Regroupant les sculptures en grès et porcelaine de Virginie Delepierre et les horizons peints de Catherine Mainguy, cette double exposition tisse un univers où le ciel, l'eau et la terre se répondent, offrant un regard poétique sur la nature en perpétuel mouvement et invitant le spectateur à contempler la beauté fragile et vivante des formes.

Le vertige du détail

Vernissage le 21 mai. Avec l'univers onirique de Nurhidayat, inspiré par son Indonésie natale pour mettre en scène des personnages hybrides entre l’homme et l’animal dans la poésie de la nature et celui, hyperréaliste, de Nicolas Pégon, qu'il utilise pour créer des œuvres intimes,  la galerie Imag'in accueille une double exposition sous le signe de la représentation.

Sarah Jérôme

Vernissage le 29 janvier à 18h30. Pour sa rentrée 2026, la fondation Bullukian accueillera l'artiste Sarah Jérôme, qui investira le centre d’art avec l’exposition Le Mur invisible, réunissant un corpus d’œuvres inédites inspirées du roman éponyme de Marlen Haushofer.

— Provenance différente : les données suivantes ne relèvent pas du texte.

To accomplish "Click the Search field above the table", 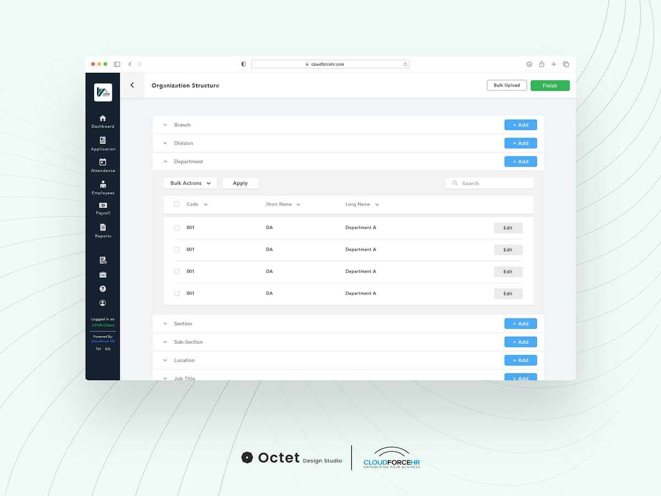I will tap(489, 182).
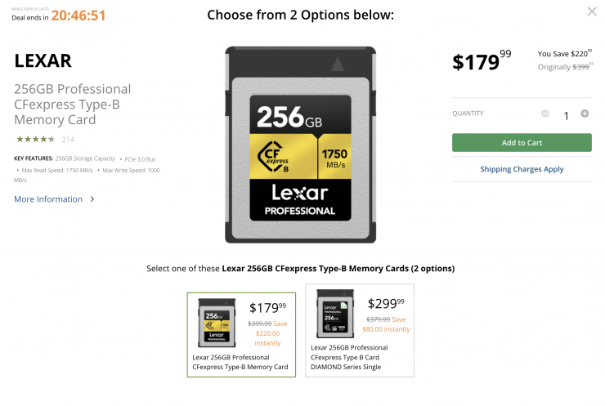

Notre avis : Née en 1979 à Rennes, Sarah Jérôme a une double formation dans des structures prestigieuses : diplômée à la fois du Conservatoire national de danse de Paris et de l'École des Beaux-Arts de la même ville. À l'intersection de la danse et des arts plastiques, la jeune femme déploie une œuvre des plus singulières entre dessin, sculpture, peinture, installation et performance... Pour son exposition monographique à Lyon, Le mur invisible, Sarah Jérôme réunira un corpus d'œuvres inédites réalisées lors de sa résidence et inspirées du roman éponyme de Marlen Haushofer.

Franck Chalendard

Vernissage le 5 mai à 19h. En écho avec l'édition 2026 de Jazz à Vienne, Franck Chalendard propose une exposition de sa nouvelle série, réalisée sur des toiles de grand format et inspirée par des variations de jazz. Il présentera également une série de sculptures, comme des continuations de ses peintures dans l’espace et le volume pour parvenir à un prolongement tridimensionnel du tableau.

Jazz à Minus IV

Juste à côté du théâtre antique de Vienne, le cœur du festival Jazz à Vienne, la galerie Minus convie une petite dizaine d'artistes de la région pour une exposition d’œuvres graphiques (tableaux, peintures, sculptures, photographies, aquarelles...) sur le thème du jazz, des musiciennes, des musiciens et de la ville de Vienne.